BRIEF: Could you write out the passage of the Enid segregation article below, from "That simple act" to "2015 census data."?
━━ TEXT SHOWN ━━
It was an experience denied to Nolen during his youth, due to Jim Crow laws and segregation.

That simple act — eating dinner together as a family in a restaurant — underscored for Nolen a continuing need to improve paths to opportunity for black children.

“That was a big reason I came back home,” Nolen said.

Throughout his 44-year career with Enid Public Schools, Nolen said he mentored a lot of young black students who perceived a disparity in opportunities after graduation, compared to their white peers.

“That was a big concern,” Nolen said, “and we still have some of those issues that need to be resolved.”

U.S. Census statistics back up Nolen’s concerns, and those of his former students.

Black households in Oklahoma have a median annual household income of $36,898, compared to $62,950 for white households, according to 2015 census data.

White households are twice as likely as black households to earn at least $75,000 annually, while black households are about 70 percent more likely to earn less than $30,000 per year, according to the census data.

‘Things haven’t changed a whole lot’

Barbara Finley was struck by the still-lingering effects of segregation, and the opportunity gap for the children of segregation, when she returned to Enid in 2003.

Finley had moved away in the early 1960s, after leaving the segregated Booker T. Washington School in 1958. She lived with her family in Utah and California before returning to Enid’s Southern Heights neighborhood on the east side.

She said the formerly thriving neighborhood had spiraled into deterioration after the community’s schools, Washington, along with Carver and Jackson elementary schools, were closed as part of the district’s integration plan in 1958-1969.

“The vast destruction is what I saw,” Finley said. “When I grew up, it was eight to 10 houses on both sides of my street, and when I came back it looked like a bombed-out village. It was just pure neglect.”

In the community and society as whole, Finley said the attitudes and opportunities surrounding race relations haven’t evolved much since the 1960s, even if they are less overt.
━━━
━━ GIVEN DATA ━━
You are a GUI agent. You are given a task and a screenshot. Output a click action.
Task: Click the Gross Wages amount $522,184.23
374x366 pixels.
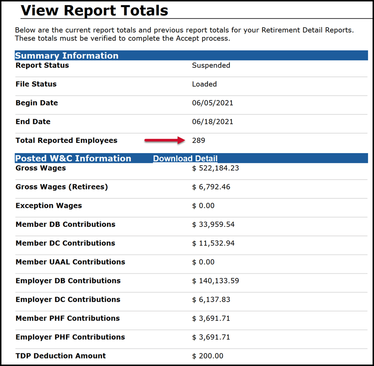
━━━
OUTPUT FOR THIS EXERCISE:
That simple act — eating dinner together as a family in a restaurant — underscored for Nolen a continuing need to improve paths to opportunity for black children.

“That was a big reason I came back home,” Nolen said.

Throughout his 44-year career with Enid Public Schools, Nolen said he mentored a lot of young black students who perceived a disparity in opportunities after graduation, compared to their white peers.

“That was a big concern,” Nolen said, “and we still have some of those issues that need to be resolved.”

U.S. Census statistics back up Nolen’s concerns, and those of his former students.

Black households in Oklahoma have a median annual household income of $36,898, compared to $62,950 for white households, according to 2015 census data.